Naturally then, while a contract is a vital starting point, a sustainable shared ownership experience will depend upon ongoing communication and compromise. That is best managed by means of regular syndicate meetings, where usage and costs can be addressed, where any potential grievances can be nipped in the bud and where any desired upgrades can be discussed. This is also a great way to get together off-season and talk about any required changes to the contract – for instance in relation to a change in cruising region, to formalised updates in time slots or to change of ownership, should any of the parties wish to bow out.

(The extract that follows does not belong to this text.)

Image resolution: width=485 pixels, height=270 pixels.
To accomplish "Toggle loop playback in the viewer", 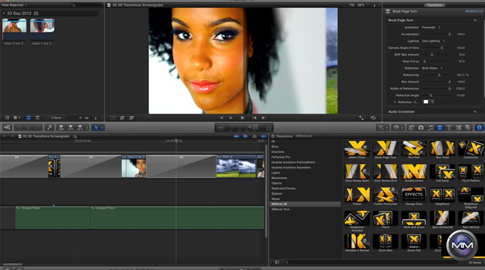I will tap(372, 117).
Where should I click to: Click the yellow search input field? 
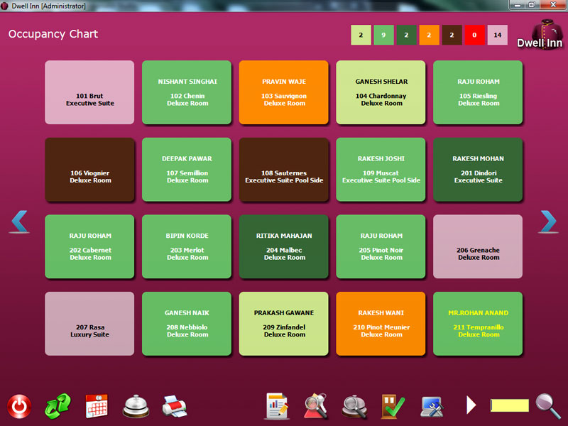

Keep shareholder numbers low

The number of shareholders is best defined by the nature of usage. For instance, if your boat is to be kept in a local marina, a maximum of four shareholders will ensure that each member gets one weekend each month plus an extended (one or two-week) summer cruise. Industry figures suggest that this is in fact more per shareholder than most boaters would tend to achieve if they owned their own boats privately. However, if the boat is to be kept abroad, the shares can be for longer time slots but in fewer portions, enabling as many as eight members to gain authentic value from their share. While these splits have been proven to work for a lot of recreational boaters, greater numbers than this are likely to make the syndicate more complex to manage and the schedule more congested and cumbersome. And if you’re a really keen boater and your budget can accommodate the extra cost, you may in fact be better off retaining maximum flexibility by limiting the number of shareholders to two in the UK or four abroad.

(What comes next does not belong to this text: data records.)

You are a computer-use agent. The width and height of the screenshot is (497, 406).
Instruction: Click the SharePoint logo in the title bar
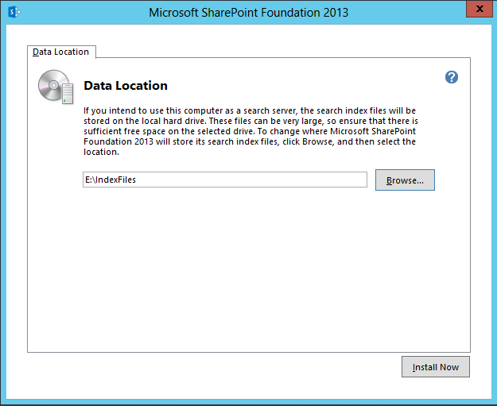(x=14, y=13)
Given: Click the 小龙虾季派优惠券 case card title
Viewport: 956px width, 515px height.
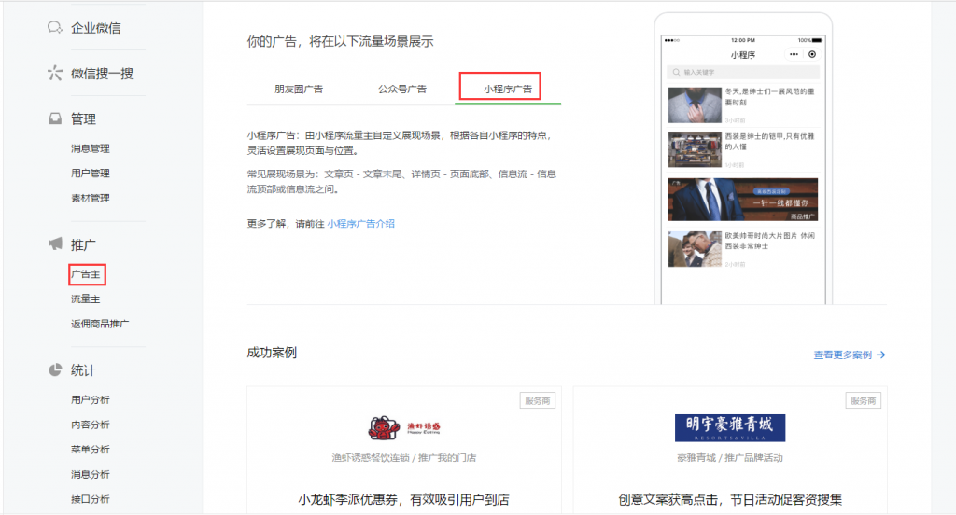Looking at the screenshot, I should click(403, 499).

Keep the schedule flexible

Plainly then, one of the major issues with a syndicate is schedule flexibility. You can’t just head out if the weather’s great, because it’s perfectly possible that it’s not your turn to use the boat; and neither can you simply delay your allocated weekend because it’s wet, grey and windy. That’s just the luck of the draw. However, if it turns out that you have an unavoidable commitment on one of your weekends, it is reasonable to have a system in place, enabling you to offer your weekend to one of the other members in return for one of theirs.

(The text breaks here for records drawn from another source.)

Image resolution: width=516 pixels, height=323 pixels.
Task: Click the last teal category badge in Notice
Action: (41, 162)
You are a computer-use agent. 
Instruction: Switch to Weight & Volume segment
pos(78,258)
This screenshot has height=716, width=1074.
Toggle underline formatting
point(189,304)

If you’re really friendly with your partners, it can also pay to sail together, effectively doubling your usage and and/or freeing up additional space in the schedule. And if one (or several) of your shareholders are among the growing number of childless freelance professionals in the UK, that can also be a great help, as it brings real value to weekday slots that might otherwise prove fairly redundant.

Have a selling procedure in place

When the time comes (as it often does) when one of you wants to sell your share, it makes sense for the other members to get first refusal. That may mean that the remaining members all expand their shares to retain an even split; or it may mean that one partner buys the largest share and proportionately increases both his expenses and usage. However, if no member is willing or able to increase his own share, the redundant share needs to be put on sale to the open market, enabling a new member to join. In that case, the continued sustainability of the agreement will depend upon the sourcing of a purchaser who agrees to the terms of the contract and who the other members are happy to accept. Until that new member is found, the original shareholder should remain liable for any expenses – and proviso for this should be detailed in the original contract so that everyone is confident about how the process works and happy that the interests of all will be protected. If no agreement can be reached then it is often the case that the whole boat needs to be put up for sale, but again, to avoid doubt or animosity, this operating procedure should be made explicit in the original contract.

Alex Smith is an ex-Naval officer, with extensive experience as a marine journalist, boat tester and magazine editor. Having raced as a Pilot in the National Thundercat Series and as a Navigator in the inaugural Red Sea RIB Rally, he has now settled in the West Country, where he lives and works as a specialist marine writer and photographer from his narrowboat in Bath.